Content starts

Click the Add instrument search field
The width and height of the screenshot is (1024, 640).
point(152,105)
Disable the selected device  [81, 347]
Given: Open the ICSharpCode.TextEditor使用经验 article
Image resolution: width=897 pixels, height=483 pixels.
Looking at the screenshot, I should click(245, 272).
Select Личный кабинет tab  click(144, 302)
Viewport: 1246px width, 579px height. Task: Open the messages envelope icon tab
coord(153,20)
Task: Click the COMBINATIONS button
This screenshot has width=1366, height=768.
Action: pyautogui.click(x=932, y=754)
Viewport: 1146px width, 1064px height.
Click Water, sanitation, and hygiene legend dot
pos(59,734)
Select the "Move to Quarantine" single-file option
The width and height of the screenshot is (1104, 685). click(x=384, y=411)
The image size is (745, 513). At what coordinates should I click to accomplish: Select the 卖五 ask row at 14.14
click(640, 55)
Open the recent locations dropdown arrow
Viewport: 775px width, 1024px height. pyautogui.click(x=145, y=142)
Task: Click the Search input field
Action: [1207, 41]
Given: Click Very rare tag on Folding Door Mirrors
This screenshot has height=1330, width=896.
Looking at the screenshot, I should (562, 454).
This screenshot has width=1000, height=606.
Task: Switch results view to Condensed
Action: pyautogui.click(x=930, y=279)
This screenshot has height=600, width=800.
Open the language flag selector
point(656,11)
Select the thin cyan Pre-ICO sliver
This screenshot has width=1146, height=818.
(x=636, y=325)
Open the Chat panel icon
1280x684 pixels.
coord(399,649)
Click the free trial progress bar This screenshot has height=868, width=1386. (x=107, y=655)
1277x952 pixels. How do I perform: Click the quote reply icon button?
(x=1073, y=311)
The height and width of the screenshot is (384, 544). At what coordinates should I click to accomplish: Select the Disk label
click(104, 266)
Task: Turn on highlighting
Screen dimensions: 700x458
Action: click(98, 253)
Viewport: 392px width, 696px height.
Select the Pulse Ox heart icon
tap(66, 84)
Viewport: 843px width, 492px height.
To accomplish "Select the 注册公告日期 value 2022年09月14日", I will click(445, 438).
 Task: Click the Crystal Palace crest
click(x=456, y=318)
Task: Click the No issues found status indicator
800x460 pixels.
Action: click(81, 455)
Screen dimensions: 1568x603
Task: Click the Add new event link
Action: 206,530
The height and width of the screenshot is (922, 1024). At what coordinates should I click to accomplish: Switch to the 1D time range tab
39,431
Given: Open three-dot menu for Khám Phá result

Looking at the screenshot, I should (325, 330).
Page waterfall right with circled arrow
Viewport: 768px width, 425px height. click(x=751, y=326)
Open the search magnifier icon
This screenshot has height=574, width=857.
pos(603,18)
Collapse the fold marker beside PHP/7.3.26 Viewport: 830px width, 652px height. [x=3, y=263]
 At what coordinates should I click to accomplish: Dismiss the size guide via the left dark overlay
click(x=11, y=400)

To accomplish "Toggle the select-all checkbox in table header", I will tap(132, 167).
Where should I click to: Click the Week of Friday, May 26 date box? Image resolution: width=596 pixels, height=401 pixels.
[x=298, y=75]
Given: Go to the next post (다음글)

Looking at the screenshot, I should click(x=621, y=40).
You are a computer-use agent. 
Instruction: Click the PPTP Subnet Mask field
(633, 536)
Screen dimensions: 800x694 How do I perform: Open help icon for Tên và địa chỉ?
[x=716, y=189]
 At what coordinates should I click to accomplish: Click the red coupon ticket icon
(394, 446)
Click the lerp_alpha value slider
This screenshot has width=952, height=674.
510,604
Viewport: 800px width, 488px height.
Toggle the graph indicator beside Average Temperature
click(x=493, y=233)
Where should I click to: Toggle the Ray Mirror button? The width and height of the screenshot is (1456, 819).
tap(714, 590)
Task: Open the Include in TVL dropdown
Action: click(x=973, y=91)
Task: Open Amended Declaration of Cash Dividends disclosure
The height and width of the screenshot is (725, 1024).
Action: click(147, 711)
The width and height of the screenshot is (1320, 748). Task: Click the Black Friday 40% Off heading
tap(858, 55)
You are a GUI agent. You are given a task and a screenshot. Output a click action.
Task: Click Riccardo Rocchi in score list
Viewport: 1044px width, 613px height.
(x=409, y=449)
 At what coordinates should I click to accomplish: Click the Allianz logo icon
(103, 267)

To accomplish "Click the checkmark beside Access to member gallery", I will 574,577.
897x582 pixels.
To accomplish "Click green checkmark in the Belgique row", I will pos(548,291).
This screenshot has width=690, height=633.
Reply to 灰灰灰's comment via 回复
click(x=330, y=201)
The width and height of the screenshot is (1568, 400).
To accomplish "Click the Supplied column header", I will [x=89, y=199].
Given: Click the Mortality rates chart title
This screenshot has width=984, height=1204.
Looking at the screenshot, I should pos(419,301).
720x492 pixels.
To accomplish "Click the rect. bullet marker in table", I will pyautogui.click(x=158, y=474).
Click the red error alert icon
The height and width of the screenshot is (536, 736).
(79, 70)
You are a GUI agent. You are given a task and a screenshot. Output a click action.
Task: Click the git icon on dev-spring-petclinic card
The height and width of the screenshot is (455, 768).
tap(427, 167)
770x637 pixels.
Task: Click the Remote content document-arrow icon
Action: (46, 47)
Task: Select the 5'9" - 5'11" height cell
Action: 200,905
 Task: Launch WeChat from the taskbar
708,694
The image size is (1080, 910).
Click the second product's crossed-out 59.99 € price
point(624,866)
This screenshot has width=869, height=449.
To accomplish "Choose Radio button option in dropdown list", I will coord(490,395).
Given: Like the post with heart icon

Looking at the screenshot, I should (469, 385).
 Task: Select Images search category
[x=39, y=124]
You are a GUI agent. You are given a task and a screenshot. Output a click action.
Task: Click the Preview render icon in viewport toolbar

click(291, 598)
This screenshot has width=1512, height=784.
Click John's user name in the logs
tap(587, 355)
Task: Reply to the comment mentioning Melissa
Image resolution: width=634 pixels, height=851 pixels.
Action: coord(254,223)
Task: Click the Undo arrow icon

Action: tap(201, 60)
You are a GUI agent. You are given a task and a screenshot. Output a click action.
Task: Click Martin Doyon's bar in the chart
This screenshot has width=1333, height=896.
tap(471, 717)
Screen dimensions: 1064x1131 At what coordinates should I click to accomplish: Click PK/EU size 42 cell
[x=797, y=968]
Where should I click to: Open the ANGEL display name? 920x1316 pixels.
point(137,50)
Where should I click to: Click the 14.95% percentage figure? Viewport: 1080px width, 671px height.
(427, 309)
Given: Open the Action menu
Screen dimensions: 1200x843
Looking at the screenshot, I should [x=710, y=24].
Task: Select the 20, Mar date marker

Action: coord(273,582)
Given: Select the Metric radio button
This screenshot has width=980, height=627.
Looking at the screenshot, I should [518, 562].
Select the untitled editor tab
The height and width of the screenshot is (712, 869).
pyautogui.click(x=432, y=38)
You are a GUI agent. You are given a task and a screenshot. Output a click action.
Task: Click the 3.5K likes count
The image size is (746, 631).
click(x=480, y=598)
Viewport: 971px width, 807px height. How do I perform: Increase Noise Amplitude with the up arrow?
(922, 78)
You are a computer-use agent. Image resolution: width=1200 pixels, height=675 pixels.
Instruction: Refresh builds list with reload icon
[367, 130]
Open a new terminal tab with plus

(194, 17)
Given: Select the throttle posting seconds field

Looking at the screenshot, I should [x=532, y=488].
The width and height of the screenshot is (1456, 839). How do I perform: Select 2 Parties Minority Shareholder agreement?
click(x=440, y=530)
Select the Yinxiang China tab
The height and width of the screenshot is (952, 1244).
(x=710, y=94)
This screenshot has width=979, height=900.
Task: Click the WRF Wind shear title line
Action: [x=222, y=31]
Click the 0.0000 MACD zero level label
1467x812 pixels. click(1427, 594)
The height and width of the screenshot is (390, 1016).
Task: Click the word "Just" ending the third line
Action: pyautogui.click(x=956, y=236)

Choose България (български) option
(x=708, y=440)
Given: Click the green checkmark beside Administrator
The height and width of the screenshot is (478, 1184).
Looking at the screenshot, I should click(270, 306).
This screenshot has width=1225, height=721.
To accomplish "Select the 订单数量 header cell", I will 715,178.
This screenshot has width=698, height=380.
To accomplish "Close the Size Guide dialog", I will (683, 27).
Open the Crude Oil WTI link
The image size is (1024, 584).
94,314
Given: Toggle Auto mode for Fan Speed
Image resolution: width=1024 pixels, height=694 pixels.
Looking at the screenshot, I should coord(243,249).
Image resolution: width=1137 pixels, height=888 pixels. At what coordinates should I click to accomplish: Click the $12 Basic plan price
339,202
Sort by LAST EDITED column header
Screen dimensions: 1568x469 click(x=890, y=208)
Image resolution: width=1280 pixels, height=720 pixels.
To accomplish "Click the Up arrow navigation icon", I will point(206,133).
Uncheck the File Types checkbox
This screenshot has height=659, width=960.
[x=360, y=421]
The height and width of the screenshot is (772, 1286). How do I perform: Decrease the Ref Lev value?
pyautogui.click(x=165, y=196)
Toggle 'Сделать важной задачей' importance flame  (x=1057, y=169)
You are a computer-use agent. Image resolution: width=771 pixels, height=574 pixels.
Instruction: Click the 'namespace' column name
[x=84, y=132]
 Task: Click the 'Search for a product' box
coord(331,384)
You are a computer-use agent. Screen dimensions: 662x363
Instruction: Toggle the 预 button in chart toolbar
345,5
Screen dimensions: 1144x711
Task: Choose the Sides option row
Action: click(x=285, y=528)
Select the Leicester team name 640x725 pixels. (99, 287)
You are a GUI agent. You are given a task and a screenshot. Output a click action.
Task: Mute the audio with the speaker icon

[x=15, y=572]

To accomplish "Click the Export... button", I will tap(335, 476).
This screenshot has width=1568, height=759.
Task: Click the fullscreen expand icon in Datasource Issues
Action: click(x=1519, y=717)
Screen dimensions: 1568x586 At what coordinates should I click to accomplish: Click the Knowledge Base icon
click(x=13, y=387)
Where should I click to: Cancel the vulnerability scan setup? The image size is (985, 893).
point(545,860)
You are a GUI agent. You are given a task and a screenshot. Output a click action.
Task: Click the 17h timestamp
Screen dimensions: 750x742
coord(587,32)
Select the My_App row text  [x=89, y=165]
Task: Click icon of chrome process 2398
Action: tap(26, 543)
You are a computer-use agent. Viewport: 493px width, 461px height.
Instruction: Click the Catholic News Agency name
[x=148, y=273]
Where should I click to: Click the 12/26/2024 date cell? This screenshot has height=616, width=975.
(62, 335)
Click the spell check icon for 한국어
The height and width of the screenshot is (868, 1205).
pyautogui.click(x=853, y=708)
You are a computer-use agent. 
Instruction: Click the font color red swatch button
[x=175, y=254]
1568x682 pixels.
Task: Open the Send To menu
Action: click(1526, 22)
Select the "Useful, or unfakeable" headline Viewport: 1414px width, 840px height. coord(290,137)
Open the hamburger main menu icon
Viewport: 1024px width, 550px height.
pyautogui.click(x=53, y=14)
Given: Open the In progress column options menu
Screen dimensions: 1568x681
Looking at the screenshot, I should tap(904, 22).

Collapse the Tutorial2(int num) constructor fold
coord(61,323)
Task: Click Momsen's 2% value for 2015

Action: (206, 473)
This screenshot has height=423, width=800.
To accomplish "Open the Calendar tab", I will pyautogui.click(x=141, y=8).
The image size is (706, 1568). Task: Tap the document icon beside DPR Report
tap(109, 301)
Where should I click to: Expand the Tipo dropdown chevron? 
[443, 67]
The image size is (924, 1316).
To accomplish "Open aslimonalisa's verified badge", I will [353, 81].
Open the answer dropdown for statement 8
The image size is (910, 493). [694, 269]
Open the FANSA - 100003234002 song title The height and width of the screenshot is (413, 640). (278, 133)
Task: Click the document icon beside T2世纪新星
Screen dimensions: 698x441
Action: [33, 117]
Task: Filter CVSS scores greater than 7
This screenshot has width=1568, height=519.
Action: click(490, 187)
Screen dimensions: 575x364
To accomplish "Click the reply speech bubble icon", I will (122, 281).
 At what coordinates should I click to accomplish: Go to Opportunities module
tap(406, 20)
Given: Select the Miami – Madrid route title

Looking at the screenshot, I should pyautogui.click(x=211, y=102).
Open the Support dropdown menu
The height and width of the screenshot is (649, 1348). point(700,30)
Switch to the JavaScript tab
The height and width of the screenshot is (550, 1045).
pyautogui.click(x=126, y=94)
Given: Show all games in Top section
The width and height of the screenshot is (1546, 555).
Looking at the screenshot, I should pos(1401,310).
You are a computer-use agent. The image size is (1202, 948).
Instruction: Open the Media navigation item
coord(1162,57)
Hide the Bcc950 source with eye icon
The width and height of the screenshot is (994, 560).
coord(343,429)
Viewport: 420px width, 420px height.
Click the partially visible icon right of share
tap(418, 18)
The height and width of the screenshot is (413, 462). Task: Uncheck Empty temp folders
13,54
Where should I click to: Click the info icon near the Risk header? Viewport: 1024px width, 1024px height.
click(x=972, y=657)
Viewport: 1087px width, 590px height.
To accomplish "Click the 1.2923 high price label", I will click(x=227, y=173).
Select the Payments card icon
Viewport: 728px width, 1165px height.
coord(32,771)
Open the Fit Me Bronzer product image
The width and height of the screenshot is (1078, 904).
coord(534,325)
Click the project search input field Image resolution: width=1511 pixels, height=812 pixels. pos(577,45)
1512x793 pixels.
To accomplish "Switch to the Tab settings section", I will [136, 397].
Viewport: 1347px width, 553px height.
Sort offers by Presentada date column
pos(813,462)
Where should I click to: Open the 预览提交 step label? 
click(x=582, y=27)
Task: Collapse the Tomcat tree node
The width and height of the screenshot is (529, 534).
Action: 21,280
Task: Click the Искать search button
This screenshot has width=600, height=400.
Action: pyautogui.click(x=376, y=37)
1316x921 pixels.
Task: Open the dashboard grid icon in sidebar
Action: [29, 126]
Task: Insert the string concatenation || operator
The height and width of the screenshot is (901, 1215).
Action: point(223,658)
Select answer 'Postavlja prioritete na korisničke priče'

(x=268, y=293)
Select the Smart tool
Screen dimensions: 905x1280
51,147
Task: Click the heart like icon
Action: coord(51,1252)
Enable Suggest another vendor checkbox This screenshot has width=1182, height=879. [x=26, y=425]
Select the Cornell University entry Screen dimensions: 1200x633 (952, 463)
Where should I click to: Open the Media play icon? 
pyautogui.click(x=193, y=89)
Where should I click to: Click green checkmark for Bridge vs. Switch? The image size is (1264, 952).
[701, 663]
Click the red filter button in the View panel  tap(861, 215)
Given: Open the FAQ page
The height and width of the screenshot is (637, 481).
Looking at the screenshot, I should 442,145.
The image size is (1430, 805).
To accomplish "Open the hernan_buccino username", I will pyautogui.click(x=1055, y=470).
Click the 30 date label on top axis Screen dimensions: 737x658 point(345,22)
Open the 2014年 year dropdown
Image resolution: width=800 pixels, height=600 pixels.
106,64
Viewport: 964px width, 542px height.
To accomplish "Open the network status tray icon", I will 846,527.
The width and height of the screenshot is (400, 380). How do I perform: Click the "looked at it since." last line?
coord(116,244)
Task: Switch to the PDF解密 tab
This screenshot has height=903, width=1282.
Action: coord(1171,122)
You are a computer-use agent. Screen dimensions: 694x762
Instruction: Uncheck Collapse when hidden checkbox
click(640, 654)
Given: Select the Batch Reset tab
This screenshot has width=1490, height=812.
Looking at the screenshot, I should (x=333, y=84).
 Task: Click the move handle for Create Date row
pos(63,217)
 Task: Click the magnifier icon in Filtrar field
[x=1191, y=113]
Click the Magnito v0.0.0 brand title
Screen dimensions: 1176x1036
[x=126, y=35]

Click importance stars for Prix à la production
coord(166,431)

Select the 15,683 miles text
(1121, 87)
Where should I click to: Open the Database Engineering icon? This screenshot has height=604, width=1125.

Content ends

* **Work instruction**: Which lines in the records contain the word "status"? Copy each one.

* **The answer**:
Task: Click the No issues found status indicator
To accomplish "Open the network status tray icon", I will 846,527.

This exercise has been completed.